The Economy Grew 2.8 Percent Last Quarter, CNN Is Trying to Decide Who Gets Blamed for the Slump

August 07, 2024

CNN’s coverage of the economy under President Biden has been unrelentingly negative, even as we have seen the longest stretch of below 4.0 percent unemployment in more than 70 years, the fastest pace of real wage growth for low-paid workers in decades, the highest measure of job satisfaction ever, and a huge surge in new business openings. Today it pontificated on who should get blamed for an economic slump that has not happened.

It ran a piece headlined “Here’s who to blame — and who not to blame — for the slumping U.S. economy.” On the blame side, it tells us overspending by politicians (no names) is responsible. On the who not to blame side, we’re told it is the Fed, because it has to do clean-up duty.

The division of blame can be questioned. As many of us have argued, the Fed could have started lowering rates earlier this year or even last year and still seen inflation moving towards its 2.0 percent target.

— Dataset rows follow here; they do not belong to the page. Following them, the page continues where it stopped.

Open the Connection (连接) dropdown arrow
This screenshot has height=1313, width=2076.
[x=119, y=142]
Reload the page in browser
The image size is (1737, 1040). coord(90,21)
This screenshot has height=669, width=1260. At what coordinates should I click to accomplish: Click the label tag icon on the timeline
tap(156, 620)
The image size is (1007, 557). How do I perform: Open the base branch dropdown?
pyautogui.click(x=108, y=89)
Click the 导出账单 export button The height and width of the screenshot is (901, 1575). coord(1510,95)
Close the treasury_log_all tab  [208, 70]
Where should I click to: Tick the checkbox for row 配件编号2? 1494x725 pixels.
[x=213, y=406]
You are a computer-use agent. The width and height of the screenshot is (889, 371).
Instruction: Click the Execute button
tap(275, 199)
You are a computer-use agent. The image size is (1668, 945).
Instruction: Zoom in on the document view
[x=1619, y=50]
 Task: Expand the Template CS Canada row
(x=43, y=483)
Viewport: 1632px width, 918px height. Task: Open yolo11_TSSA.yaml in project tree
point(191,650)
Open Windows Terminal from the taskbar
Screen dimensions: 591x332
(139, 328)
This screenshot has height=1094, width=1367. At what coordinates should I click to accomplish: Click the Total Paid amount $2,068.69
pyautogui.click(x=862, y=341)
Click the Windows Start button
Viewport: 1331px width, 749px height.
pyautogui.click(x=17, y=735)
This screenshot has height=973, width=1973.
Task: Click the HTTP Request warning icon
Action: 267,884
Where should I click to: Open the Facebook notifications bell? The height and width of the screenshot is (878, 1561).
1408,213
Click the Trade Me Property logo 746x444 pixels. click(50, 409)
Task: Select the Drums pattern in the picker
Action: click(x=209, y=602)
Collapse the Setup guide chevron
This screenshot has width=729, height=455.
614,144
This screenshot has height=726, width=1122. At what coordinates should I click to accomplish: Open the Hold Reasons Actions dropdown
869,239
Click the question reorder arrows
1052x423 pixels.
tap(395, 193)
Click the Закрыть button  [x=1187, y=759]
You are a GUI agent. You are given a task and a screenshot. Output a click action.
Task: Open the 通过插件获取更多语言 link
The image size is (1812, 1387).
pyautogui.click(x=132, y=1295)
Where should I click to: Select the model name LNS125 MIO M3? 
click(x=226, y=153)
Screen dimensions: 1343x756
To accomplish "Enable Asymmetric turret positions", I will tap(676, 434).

More importantly, we are not currently seeing a slump. The second quarter’s growth was considerably higher than what most economists view as the sustainable pace for the US economy. Early projections for the third quarter show growth coming in strong again, a 2.9 percent rate as of August 7th.

CNN has for some reason chosen to highlight a slump that does not exist. It is of course possible that the US economy could go into recession. The July jobs report was weaker than most of us expected, but the economy still added 114,000 jobs and the employment to population ratio for prime-age workers (ages 25 to 54) hit its highest level in more than two decades. These are not typical features of a recession.   

It is a bit strange that a major news outlet is devoting space to allocate blame for a slump that does not yet exist.